Exercise objective:
Rewrite the lines starting with the line that contains "Click the 電柱 text label" and going on through the line that contains "480x360 pixels. pos(440,257)", with "utility pole" replaced by "power pole" and everything else left as it is.

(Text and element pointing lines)
+++
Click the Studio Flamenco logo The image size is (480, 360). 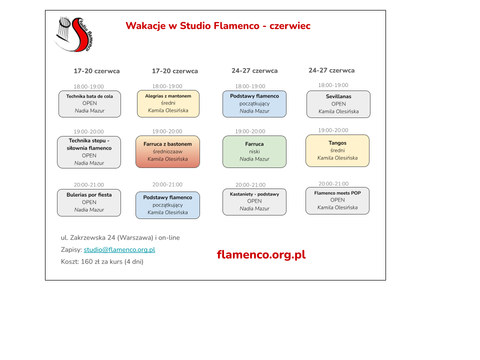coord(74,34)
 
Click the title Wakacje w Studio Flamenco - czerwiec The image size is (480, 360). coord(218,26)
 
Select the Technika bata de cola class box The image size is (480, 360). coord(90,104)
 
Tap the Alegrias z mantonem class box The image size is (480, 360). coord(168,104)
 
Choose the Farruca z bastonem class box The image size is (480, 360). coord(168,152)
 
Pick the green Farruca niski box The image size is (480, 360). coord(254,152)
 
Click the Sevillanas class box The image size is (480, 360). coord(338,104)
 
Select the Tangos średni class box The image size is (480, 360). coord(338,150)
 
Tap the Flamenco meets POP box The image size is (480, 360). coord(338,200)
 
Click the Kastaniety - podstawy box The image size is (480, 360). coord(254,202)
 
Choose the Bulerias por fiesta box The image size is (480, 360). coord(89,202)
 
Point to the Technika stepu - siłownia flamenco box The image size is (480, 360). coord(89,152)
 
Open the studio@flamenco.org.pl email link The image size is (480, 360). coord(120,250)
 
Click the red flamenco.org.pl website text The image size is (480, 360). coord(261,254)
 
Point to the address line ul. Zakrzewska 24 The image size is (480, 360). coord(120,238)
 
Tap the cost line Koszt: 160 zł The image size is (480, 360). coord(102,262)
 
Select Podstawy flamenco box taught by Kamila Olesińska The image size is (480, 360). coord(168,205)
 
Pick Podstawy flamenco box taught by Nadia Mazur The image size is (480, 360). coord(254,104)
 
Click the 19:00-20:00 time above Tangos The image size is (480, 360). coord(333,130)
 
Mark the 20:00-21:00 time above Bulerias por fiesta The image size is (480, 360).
+++
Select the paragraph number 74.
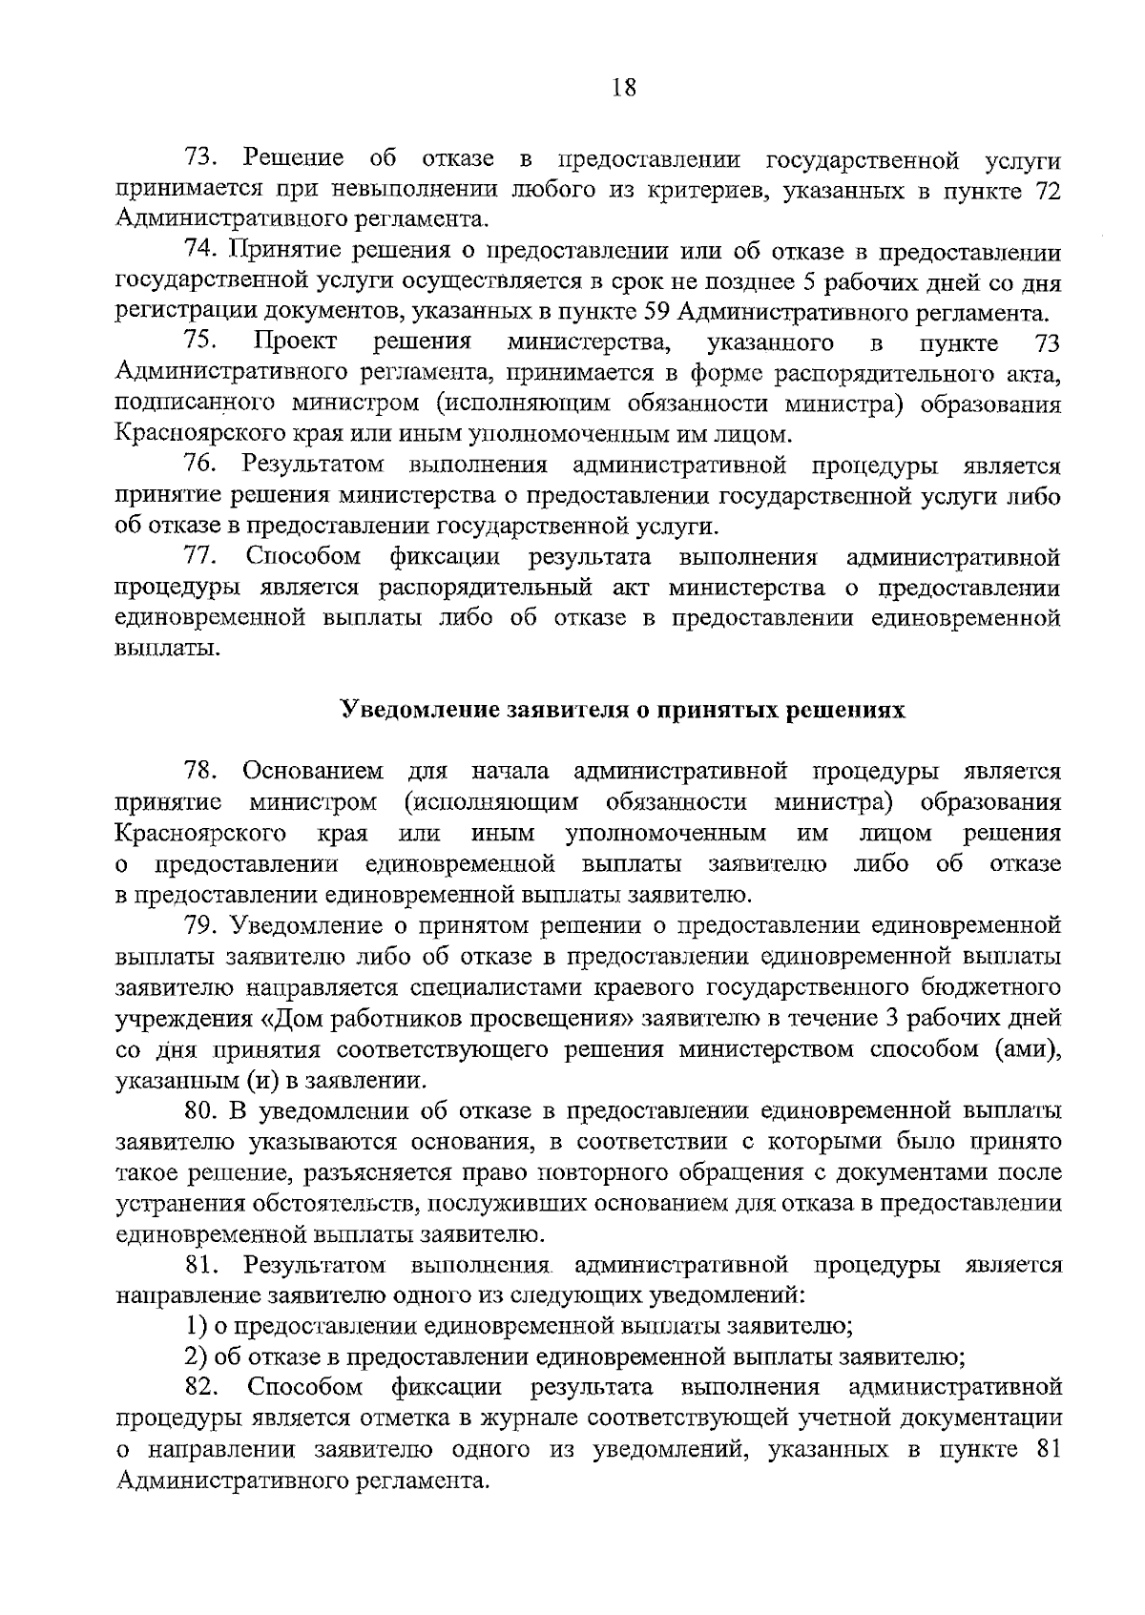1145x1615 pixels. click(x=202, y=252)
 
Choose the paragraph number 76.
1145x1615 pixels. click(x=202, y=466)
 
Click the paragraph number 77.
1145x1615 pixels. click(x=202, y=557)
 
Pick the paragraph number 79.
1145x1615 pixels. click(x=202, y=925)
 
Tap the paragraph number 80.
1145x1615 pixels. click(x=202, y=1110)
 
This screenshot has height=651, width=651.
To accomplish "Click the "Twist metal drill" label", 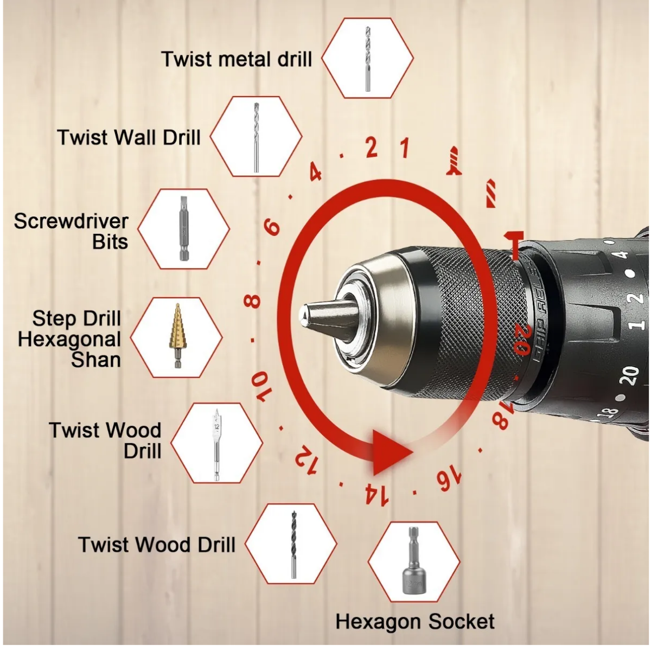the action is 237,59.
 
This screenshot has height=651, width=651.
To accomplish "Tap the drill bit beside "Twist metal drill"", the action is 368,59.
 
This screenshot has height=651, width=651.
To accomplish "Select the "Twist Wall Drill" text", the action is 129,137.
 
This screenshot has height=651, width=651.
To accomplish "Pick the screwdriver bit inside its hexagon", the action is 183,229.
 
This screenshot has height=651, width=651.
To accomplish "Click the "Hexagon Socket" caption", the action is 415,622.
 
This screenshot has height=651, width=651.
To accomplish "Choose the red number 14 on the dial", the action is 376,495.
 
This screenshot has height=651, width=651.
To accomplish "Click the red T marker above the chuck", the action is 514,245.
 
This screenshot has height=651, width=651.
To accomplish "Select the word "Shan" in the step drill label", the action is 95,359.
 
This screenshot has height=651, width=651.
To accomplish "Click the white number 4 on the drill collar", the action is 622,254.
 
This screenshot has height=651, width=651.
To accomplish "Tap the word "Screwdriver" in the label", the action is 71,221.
+++
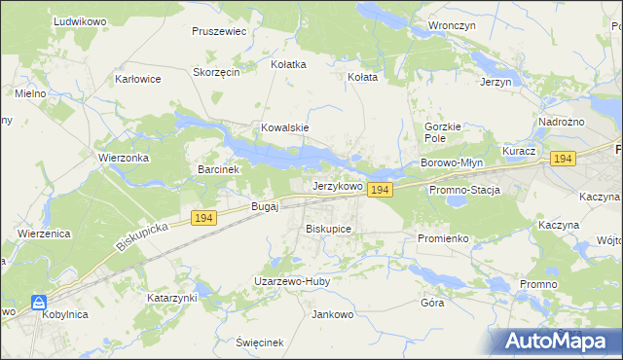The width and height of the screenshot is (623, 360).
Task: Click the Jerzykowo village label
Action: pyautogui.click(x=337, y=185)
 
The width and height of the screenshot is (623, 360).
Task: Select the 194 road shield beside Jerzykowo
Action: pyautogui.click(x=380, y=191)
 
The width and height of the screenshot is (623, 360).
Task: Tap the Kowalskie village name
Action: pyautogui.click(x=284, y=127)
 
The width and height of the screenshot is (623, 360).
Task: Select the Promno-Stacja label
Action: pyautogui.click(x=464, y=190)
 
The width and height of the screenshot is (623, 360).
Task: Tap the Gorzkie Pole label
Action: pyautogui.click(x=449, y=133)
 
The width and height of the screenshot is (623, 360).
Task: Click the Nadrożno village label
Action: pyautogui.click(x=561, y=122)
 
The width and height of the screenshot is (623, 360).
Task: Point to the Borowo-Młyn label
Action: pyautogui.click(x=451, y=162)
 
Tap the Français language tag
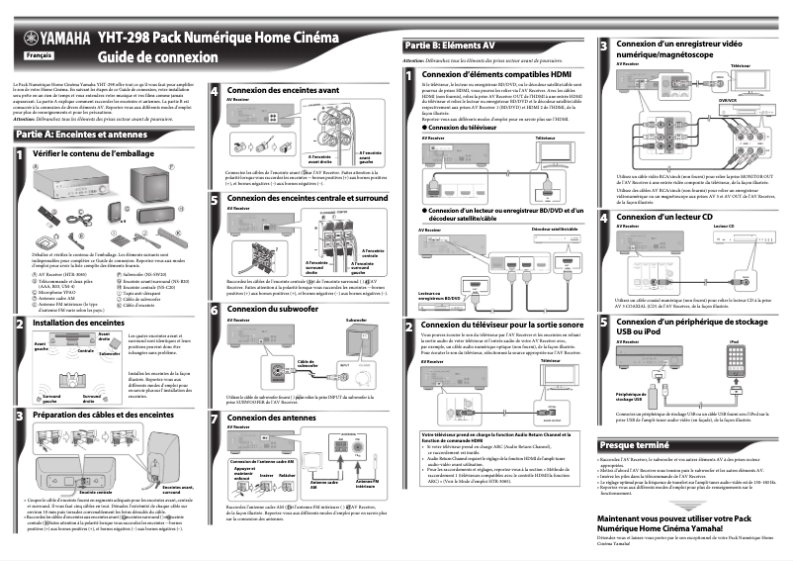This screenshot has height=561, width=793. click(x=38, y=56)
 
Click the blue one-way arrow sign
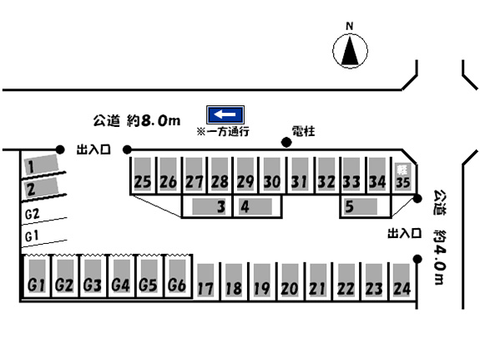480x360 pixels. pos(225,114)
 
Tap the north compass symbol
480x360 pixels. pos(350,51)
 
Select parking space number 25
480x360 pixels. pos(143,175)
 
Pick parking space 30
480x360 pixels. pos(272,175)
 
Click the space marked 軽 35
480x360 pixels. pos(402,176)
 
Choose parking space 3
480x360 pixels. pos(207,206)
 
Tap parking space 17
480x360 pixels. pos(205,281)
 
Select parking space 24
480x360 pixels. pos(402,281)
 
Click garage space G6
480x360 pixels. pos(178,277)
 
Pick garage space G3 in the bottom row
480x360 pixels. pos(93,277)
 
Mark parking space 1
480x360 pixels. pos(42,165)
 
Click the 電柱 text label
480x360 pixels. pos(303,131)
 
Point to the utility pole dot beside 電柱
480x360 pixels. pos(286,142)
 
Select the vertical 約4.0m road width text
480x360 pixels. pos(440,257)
+++
Complete output:
Click the 電柱 text label
480x360 pixels. pos(303,131)
 
Point to the power pole dot beside 電柱
480x360 pixels. pos(286,142)
 
Select the vertical 約4.0m road width text
480x360 pixels. pos(440,257)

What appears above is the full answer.